**Work instruction**
For the entries that follow, restate word for word the line containing "Given: Click the verification", the line containing "1474x417 pixels.", and every line that lies between them.

[Dataset entries]
▼▼▼

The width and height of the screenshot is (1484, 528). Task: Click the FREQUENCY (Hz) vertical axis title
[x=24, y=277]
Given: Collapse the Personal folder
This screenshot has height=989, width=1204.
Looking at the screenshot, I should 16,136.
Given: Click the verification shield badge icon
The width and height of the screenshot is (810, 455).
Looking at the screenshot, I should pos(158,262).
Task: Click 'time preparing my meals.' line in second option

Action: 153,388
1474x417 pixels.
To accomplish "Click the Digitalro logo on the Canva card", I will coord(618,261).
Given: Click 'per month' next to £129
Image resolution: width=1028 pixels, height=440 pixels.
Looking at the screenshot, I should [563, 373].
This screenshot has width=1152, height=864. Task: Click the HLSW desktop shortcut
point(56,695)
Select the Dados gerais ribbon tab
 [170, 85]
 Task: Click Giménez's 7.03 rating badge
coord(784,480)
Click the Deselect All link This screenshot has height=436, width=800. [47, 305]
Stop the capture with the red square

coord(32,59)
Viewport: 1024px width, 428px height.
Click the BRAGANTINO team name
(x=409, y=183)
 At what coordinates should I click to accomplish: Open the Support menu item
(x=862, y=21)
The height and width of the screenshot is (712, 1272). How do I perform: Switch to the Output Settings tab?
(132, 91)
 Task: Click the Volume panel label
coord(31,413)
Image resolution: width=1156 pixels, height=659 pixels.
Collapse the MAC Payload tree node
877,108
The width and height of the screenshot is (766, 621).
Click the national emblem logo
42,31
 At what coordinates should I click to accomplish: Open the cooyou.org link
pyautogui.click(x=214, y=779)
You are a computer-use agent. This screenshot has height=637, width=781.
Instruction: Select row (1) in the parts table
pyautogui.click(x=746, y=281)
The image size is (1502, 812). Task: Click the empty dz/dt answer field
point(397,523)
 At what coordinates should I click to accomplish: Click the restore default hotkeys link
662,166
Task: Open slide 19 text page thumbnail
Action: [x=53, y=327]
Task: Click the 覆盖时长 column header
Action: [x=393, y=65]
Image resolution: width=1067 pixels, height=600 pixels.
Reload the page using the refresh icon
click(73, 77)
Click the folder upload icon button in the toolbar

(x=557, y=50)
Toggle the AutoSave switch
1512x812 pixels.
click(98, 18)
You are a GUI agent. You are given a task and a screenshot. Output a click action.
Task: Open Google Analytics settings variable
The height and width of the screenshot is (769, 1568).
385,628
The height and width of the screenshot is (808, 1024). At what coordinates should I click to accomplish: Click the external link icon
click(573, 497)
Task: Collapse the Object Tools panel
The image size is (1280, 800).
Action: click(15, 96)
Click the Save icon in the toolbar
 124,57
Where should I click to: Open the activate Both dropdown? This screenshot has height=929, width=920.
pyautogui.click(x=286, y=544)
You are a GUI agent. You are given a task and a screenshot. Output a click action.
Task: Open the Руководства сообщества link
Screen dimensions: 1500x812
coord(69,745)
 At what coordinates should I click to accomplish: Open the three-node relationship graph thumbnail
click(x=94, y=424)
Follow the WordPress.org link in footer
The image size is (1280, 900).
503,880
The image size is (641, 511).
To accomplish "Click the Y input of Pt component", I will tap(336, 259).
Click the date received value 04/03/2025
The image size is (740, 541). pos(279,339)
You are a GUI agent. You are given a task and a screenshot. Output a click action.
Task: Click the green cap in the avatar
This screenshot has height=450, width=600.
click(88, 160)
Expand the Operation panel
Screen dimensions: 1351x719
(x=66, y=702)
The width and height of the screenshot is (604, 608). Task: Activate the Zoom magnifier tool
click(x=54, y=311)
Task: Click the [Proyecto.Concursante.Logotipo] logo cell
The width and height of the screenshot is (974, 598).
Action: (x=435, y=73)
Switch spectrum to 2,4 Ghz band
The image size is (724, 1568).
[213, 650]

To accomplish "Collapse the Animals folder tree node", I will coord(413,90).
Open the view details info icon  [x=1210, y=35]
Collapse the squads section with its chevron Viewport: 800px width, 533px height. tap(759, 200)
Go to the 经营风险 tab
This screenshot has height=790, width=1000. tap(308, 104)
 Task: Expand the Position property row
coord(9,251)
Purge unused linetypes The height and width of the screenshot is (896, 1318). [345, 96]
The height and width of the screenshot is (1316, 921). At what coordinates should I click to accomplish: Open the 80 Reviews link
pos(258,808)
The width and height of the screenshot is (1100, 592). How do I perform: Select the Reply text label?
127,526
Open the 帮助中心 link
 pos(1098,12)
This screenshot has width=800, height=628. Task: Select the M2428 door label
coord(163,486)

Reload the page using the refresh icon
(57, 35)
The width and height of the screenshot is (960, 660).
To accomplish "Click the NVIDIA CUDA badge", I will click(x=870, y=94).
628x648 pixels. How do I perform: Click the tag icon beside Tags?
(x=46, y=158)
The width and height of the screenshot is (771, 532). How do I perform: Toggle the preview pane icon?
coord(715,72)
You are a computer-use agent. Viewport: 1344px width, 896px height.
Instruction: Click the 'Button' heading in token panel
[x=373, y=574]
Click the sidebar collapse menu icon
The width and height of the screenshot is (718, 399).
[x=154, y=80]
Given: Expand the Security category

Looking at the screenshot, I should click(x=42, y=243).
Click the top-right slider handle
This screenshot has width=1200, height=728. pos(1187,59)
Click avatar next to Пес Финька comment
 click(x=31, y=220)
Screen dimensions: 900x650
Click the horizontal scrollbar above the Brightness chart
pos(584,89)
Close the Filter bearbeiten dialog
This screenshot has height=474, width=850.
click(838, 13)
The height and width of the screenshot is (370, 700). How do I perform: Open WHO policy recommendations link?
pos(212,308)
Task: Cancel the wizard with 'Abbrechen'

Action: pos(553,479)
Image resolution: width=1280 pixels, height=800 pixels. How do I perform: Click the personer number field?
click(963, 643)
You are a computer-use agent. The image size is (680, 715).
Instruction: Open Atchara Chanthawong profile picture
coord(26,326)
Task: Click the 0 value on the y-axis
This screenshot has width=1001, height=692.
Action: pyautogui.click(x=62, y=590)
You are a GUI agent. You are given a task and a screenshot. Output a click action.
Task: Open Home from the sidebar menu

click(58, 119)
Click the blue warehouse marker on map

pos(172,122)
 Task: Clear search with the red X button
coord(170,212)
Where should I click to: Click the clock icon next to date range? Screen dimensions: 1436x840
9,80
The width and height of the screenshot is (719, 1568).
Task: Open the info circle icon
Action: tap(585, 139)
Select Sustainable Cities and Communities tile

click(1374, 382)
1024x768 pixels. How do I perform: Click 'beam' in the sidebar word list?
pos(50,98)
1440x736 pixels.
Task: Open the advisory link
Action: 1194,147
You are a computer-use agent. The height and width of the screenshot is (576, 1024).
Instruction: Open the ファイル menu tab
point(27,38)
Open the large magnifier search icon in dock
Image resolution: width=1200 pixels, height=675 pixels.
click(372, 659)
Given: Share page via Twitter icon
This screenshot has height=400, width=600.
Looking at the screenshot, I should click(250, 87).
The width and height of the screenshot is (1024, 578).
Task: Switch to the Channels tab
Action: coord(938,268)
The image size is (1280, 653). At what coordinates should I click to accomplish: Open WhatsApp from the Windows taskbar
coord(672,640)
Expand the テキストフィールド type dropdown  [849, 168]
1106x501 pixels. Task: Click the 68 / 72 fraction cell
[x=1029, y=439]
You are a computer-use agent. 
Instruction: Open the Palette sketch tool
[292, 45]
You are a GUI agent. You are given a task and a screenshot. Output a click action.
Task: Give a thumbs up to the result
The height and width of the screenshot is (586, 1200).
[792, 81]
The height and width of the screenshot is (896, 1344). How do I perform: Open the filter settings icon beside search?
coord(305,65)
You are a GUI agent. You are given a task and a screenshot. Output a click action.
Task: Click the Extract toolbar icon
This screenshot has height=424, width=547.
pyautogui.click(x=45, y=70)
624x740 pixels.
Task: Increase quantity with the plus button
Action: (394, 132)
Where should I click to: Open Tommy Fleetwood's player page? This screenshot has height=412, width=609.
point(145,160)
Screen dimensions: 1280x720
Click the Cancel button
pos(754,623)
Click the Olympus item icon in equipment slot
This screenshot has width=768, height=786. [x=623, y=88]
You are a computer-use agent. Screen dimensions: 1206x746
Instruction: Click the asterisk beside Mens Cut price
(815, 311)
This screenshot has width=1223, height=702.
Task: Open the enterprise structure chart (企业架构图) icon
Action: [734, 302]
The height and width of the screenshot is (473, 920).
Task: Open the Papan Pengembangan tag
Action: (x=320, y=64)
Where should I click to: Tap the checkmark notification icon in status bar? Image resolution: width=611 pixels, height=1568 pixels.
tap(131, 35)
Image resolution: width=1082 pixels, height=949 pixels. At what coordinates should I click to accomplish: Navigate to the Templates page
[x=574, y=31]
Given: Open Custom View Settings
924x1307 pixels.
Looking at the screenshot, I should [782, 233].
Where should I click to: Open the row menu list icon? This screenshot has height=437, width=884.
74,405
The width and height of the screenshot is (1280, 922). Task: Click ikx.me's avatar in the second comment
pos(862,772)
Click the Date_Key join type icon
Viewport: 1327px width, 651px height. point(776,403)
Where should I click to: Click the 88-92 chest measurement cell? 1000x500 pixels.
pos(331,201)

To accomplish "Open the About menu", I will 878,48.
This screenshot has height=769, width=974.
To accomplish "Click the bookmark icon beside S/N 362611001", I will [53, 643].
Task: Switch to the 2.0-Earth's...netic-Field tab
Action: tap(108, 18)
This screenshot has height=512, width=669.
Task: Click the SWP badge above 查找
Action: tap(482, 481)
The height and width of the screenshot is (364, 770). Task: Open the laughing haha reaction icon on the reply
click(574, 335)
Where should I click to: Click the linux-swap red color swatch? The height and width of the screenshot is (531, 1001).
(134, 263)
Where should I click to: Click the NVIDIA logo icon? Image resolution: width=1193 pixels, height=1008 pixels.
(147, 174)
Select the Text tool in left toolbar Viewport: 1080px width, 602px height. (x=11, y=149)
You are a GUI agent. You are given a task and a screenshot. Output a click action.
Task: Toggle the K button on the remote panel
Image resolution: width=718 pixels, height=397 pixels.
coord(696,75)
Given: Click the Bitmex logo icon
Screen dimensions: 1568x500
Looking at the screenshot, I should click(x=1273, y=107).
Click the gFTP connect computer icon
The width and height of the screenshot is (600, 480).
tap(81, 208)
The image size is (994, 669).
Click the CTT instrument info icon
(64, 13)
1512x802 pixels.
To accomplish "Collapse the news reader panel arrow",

▲▲▲

**Answer**
Given: Click the verification shield badge icon
The width and height of the screenshot is (810, 455).
Looking at the screenshot, I should pos(158,262).
Task: Click 'time preparing my meals.' line in second option

Action: 153,388
1474x417 pixels.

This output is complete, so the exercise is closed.